Time and again, this US government, with Secretary of State Mike Pompeo leading the way, has waged a “maximum pressure” campaign to steer stubborn countries onto what it sees as the right track. What this policy has thus far achieved is negligible. In terms of the Iran nuclear deal, for example, the Europeans argue that America’s unilateral 2018 withdrawal from the treaty, as imperfect as it was, has made Tehran’s nuclear activities more difficult to control.
A favorite argument of Trump and his administration over the past three years has been that previous approaches to problems have not borne fruit, so why not try something completely different – be it in matters of trade, the Middle East, Syria, Afghanistan or relations with North Korea. Trump relishes his role as “disrupter in chief,” as the one who swoops in from outside to practice politics in a way that no one before him ever has.
In an astounding display of hubris, he has ignored and continues to ignore advice from experts, turning instead to loyalists. Since taking office, the US government has seen an exodus of experienced diplomats, security professionals and now economic experts – the likes of which the country has never suffered. During the COVID-19 crisis, the economy-obsessed president is increasingly covering his ears when his highly regarded science experts, above all the renowned immunologist and infectious diseases specialist Anthony Fauci, deliver bad news. Yet whenever the second-in-command, Mike Pence, praises his president’s “phenomenal results,” Trump lends his unwavering attention.
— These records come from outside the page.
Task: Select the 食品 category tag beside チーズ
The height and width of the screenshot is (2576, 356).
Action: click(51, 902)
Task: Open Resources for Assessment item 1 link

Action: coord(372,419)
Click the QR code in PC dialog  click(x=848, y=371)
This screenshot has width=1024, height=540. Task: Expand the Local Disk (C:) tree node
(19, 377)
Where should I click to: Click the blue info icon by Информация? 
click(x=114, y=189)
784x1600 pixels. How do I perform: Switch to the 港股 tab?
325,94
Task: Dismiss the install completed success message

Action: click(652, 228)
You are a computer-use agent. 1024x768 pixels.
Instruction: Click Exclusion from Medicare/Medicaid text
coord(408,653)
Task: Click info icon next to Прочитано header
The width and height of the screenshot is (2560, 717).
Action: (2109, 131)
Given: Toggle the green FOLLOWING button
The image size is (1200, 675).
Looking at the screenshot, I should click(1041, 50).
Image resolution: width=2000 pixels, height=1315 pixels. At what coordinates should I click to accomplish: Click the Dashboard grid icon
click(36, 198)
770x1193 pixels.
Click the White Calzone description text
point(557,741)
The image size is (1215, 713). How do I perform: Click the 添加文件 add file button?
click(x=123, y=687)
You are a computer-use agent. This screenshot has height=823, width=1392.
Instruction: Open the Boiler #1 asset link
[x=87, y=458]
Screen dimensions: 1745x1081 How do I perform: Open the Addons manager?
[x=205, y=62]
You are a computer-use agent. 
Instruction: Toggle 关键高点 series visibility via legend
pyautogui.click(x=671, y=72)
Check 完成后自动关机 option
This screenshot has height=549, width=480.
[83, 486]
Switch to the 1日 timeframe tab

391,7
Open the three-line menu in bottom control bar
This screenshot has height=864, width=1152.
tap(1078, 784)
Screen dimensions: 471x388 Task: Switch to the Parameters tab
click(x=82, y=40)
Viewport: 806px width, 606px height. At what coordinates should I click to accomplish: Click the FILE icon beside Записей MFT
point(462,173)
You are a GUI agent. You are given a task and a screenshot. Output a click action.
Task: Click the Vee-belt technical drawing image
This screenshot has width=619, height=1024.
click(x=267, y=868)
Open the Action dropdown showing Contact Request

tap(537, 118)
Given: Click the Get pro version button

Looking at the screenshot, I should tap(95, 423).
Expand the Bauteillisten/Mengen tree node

It’s not only his country that must grapple with the results of this ignorance; that task falls to the entire world.
It would appear that Trump simply does not to want to understand that the problems, as a general rule, are more complex and cannot be solved with the wave of a hand, that geopolitics requires strategy, not ideology, that wars (Afghanistan, Syria) do not simply end when troops are withdrawn and his eyes stray elsewhere. Trump has shown nothing but disdain for a rules-based international order that allows as many human beings as possible to prosper and makes the world a more peaceful and fairer place.
Juliane Schäuble
is the US correspondent for the Berlin daily newspaper Der Tagesspiegel.